A: Lawsuits are too easy to initiate, and too complicated for many jurors, especially cases involving highly technical issues. These problems make litigation unduly costly and often unpredictable, and encourages settlement of what are really nuisance cases — all of which acts like a tax on simply doing business in America.

As to the first problem, I think the United States should take a hard look at adopting the English Rule, in which a party that initiates a lawsuit and loses must pay the legal fees of the victor, for at least certain types of cases. That would certainly force lawyers and their clients to do a lot more due diligence before filing lawsuits and it would surely eliminate a lot of the frivolous cases that are brought.

As to the second issue, in certain types of cases, especially those dealing with patents, we might be better served having panels of highly trained individuals serve as jurors. These individuals would have to be compensated in a manner beyond the traditional per diem with which we currently compensate traditional jurors. But the result might be more streamlined trials and more predictable results.

Q: What is an important issue or case relevant to your practice area and why?
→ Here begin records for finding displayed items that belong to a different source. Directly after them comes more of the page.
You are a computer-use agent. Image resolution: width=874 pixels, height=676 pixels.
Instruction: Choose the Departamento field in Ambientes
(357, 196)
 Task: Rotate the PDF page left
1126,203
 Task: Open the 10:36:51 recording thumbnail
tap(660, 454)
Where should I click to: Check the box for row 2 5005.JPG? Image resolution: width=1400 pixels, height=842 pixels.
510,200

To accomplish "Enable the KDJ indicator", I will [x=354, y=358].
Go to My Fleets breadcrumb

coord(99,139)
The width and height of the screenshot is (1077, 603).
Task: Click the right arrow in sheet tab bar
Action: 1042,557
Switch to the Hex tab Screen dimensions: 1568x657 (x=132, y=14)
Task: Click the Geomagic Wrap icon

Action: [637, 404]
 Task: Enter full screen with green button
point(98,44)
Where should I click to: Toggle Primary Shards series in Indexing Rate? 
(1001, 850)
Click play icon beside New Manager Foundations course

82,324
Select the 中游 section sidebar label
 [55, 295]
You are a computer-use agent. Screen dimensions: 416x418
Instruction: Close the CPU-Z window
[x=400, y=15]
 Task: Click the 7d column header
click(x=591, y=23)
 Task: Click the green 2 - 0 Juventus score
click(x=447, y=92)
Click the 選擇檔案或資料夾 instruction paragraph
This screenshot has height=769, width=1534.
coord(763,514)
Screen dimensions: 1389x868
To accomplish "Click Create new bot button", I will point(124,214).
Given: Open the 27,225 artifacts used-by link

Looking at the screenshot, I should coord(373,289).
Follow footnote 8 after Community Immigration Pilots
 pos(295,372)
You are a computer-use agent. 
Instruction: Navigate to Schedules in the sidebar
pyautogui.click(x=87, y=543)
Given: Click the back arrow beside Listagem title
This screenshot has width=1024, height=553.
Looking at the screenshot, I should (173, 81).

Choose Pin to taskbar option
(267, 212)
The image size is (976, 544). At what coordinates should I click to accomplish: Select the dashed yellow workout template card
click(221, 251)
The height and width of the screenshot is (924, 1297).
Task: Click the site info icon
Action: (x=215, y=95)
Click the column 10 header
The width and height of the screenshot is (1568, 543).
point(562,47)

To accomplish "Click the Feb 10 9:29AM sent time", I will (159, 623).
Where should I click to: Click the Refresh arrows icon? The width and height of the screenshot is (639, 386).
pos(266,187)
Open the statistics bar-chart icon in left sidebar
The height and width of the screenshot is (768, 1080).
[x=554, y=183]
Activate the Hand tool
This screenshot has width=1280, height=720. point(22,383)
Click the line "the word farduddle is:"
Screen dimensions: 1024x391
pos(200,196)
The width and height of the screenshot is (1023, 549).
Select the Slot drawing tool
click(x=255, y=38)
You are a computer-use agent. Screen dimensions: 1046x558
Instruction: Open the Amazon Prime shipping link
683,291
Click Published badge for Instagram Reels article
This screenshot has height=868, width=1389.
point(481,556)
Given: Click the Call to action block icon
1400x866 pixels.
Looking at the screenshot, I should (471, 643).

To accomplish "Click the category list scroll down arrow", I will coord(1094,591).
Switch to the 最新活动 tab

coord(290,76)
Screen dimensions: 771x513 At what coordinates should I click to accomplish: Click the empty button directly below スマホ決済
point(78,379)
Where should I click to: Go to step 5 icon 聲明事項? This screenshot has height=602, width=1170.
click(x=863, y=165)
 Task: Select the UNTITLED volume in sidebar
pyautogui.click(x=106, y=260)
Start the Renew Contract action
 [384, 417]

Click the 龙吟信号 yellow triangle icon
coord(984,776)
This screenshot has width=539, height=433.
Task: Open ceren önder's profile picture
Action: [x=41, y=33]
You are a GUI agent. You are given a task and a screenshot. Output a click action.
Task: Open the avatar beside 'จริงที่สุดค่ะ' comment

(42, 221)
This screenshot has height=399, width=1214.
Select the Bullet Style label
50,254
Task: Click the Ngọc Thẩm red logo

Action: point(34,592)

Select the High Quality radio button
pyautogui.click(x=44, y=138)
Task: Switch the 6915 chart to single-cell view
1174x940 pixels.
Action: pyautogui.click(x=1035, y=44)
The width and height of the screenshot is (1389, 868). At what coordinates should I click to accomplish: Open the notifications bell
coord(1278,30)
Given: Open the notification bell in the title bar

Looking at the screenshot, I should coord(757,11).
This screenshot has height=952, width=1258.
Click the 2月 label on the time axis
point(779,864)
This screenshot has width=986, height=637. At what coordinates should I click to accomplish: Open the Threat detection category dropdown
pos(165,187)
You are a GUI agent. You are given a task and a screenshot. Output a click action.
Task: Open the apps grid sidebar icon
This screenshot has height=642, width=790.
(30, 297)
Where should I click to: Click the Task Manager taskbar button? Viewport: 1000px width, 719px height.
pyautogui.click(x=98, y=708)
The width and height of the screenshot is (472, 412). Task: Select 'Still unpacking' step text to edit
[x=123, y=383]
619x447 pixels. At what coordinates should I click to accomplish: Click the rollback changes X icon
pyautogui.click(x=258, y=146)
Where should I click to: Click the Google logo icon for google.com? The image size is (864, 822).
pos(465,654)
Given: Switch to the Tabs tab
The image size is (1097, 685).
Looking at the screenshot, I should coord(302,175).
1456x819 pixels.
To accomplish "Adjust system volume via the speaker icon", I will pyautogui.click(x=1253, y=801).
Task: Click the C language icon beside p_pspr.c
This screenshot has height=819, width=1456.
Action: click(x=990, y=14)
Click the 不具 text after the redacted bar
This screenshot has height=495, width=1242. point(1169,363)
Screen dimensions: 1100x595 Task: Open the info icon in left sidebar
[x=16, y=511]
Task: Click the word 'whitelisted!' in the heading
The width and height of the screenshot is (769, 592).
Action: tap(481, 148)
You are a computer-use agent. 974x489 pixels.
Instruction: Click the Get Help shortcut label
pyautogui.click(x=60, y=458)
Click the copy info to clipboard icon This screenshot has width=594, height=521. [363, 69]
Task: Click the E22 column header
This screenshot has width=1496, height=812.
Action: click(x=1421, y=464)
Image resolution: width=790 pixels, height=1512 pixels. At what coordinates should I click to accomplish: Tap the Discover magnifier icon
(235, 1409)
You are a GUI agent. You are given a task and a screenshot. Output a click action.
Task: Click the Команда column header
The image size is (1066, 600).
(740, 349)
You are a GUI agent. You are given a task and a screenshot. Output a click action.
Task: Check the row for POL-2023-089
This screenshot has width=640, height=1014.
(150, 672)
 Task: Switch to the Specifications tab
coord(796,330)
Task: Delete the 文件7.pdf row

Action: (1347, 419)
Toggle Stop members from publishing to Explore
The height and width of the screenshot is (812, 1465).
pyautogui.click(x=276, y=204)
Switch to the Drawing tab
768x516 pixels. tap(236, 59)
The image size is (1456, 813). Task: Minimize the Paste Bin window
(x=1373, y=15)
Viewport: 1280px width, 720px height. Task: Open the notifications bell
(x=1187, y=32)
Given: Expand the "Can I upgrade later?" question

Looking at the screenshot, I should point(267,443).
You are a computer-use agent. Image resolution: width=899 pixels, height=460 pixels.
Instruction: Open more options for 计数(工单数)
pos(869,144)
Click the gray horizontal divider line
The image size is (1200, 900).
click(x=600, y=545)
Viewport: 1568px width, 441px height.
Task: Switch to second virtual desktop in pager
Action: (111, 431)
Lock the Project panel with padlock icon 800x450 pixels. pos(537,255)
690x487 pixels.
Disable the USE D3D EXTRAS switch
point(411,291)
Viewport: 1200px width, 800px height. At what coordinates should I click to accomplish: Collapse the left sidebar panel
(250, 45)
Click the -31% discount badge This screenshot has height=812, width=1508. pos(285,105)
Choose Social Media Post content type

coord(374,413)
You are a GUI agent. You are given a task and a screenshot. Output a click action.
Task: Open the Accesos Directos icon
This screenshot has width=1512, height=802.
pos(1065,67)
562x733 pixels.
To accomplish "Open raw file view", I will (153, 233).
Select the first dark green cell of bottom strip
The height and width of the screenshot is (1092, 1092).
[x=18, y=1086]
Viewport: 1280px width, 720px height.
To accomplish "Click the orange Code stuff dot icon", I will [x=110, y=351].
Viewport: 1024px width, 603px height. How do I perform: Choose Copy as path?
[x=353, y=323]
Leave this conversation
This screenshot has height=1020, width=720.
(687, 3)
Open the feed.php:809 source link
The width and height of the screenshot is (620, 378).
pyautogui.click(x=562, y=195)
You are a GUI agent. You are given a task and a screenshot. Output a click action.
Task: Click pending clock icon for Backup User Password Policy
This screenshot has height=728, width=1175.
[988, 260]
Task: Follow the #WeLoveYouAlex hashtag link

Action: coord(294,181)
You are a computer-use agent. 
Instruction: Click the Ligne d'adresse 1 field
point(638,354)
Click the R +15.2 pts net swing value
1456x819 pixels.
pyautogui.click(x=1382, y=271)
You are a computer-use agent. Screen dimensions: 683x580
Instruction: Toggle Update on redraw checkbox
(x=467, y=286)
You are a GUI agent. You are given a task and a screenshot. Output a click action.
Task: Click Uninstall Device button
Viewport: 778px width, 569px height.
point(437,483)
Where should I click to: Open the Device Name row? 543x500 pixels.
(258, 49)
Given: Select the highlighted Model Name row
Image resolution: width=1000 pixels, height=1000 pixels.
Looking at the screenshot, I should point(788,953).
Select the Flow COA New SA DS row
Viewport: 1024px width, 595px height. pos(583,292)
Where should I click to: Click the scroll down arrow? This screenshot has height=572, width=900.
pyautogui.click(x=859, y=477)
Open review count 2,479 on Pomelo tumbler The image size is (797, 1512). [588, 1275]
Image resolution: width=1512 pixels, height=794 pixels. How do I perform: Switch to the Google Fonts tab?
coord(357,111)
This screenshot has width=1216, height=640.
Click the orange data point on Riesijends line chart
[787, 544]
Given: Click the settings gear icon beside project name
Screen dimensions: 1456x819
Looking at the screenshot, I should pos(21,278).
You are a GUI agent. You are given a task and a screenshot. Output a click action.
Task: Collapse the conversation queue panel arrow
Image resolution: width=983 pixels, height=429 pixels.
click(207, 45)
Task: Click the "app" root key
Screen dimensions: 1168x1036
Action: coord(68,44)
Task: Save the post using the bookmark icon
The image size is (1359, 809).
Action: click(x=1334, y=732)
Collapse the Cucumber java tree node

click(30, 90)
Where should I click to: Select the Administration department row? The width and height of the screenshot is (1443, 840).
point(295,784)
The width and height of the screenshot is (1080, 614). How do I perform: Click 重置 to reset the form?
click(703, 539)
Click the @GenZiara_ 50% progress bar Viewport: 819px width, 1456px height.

A: One of the most important cases of the year is FTC v. Actavis, in which the Supreme Court will be called upon to decide whether drug patent settlement agreements (also pejoratively known as "reverse payment agreements" or "pay-for-delay agreements") are unlawful, or at least presumptively anti-competitive, or whether patent holders are entitled to monetize, in any way they choose, their expected profits from their government-granted patents.

This is a tremendously important case in the drug industry, because if these settlements are held unlawful, it inevitably would decrease the overall number of generic pharmaceuticals brought to market before patent expiration. And yet, it is the broad marketing of generic pharmaceuticals that has saved consumers over $100 billion through lower drug prices since the passage of the Hatch-Waxman legislation in 1984.

Q: Outside your own firm, name an attorney in your field who has impressed you and explain why.

A: One of the most impressive lawyers I know is Lisa Blatt of Arnold & Porter. We met several years ago when she was still in the government and we were arguing opposite sides of the same case in a Philadelphia courtroom. At the time, I didn't realize that she had argued more cases at the Supreme Court than any woman in history. In addition to being a superb advocate in the courtroom, she is also the most impressive sparring partner an appellate lawyer can have. I wouldn't think of handling an important argument without asking her to do a moot court for me. I figure if I can stand up to her withering questions, I will be ready for any judge.

Q: What is a mistake you made early in your career and what did you learn from it?

A: Early in my career I had a series of cases where I was called upon to argue motions to protect the attorney-client privilege in discovery battles that were being fought in product liability cases in state courts all over the country. I must have traveled to 35 states arguing these motions — typically alongside local counsel — and most of the time, things turned out well. But I remember one time I went to a really small state court in a jurisdiction very far from home.

I figured I had argued these motions all over the place; why not just handle this one myself too without local counsel. That turned out to be a big mistake. No matter what I said, the court didn't seem to hear me or even care. Let's just say that I probably wasn't the right person to make the argument that needed to be made. I realized then and there how important it was to have good local counsel. And today, whenever I get hired for a new case, the first thing I do if the case is not in my backyard is find the best lawyer in that community to partner with.